WHAT TO PRODUCE —
Each line below should be repeated exactly as it stands.

--------------------

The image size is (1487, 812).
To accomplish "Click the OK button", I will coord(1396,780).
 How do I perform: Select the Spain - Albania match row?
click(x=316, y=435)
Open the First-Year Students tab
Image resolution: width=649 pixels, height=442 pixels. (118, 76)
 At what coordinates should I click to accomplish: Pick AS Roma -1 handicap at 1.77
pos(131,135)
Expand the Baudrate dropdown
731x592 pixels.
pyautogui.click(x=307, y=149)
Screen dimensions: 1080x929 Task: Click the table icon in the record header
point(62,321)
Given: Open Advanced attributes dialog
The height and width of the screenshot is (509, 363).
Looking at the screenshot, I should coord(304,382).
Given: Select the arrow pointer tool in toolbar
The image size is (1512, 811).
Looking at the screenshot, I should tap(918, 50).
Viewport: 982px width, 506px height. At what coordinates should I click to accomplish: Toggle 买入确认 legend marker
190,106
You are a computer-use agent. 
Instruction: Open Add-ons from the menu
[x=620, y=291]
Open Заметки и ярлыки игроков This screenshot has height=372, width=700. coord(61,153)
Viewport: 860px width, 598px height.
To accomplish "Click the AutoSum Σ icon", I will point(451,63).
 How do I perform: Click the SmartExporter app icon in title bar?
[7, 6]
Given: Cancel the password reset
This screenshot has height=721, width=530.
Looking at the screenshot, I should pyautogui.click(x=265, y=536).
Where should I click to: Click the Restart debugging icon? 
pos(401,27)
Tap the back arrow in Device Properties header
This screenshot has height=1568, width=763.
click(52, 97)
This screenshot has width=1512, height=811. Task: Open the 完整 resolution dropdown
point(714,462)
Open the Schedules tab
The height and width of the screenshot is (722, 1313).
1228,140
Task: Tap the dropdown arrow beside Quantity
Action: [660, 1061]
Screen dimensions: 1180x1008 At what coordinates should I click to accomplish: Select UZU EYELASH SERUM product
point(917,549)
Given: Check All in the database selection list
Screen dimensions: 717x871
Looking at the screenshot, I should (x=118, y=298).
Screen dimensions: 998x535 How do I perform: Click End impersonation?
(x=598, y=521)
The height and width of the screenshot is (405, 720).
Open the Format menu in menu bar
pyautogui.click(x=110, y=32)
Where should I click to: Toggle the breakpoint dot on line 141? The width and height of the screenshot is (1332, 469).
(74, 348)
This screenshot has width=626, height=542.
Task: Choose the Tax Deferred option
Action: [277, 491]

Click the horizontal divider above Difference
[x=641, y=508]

--------------------

YOUR RESPONSE —
The image size is (1487, 812).
To accomplish "Click the OK button", I will coord(1396,780).
 How do I perform: Select the Spain - Albania match row?
click(x=316, y=435)
Open the First-Year Students tab
Image resolution: width=649 pixels, height=442 pixels. (118, 76)
 At what coordinates should I click to accomplish: Pick AS Roma -1 handicap at 1.77
pos(131,135)
Expand the Baudrate dropdown
731x592 pixels.
pyautogui.click(x=307, y=149)
Screen dimensions: 1080x929 Task: Click the table icon in the record header
point(62,321)
Given: Open Advanced attributes dialog
The height and width of the screenshot is (509, 363).
Looking at the screenshot, I should coord(304,382).
Given: Select the arrow pointer tool in toolbar
The image size is (1512, 811).
Looking at the screenshot, I should tap(918, 50).
Viewport: 982px width, 506px height. At what coordinates should I click to accomplish: Toggle 买入确认 legend marker
190,106
You are a computer-use agent. 
Instruction: Open Add-ons from the menu
[x=620, y=291]
Open Заметки и ярлыки игроков This screenshot has height=372, width=700. coord(61,153)
Viewport: 860px width, 598px height.
To accomplish "Click the AutoSum Σ icon", I will point(451,63).
 How do I perform: Click the SmartExporter app icon in title bar?
[7, 6]
Given: Cancel the password reset
This screenshot has height=721, width=530.
Looking at the screenshot, I should pyautogui.click(x=265, y=536).
Where should I click to: Click the Restart debugging icon? 
pos(401,27)
Tap the back arrow in Device Properties header
This screenshot has height=1568, width=763.
click(52, 97)
This screenshot has width=1512, height=811. Task: Open the 完整 resolution dropdown
point(714,462)
Open the Schedules tab
The height and width of the screenshot is (722, 1313).
1228,140
Task: Tap the dropdown arrow beside Quantity
Action: [660, 1061]
Screen dimensions: 1180x1008 At what coordinates should I click to accomplish: Select UZU EYELASH SERUM product
point(917,549)
Given: Check All in the database selection list
Screen dimensions: 717x871
Looking at the screenshot, I should (x=118, y=298).
Screen dimensions: 998x535 How do I perform: Click End impersonation?
(x=598, y=521)
The height and width of the screenshot is (405, 720).
Open the Format menu in menu bar
pyautogui.click(x=110, y=32)
Where should I click to: Toggle the breakpoint dot on line 141? The width and height of the screenshot is (1332, 469).
(74, 348)
This screenshot has width=626, height=542.
Task: Choose the Tax Deferred option
Action: [277, 491]

Click the horizontal divider above Difference
[x=641, y=508]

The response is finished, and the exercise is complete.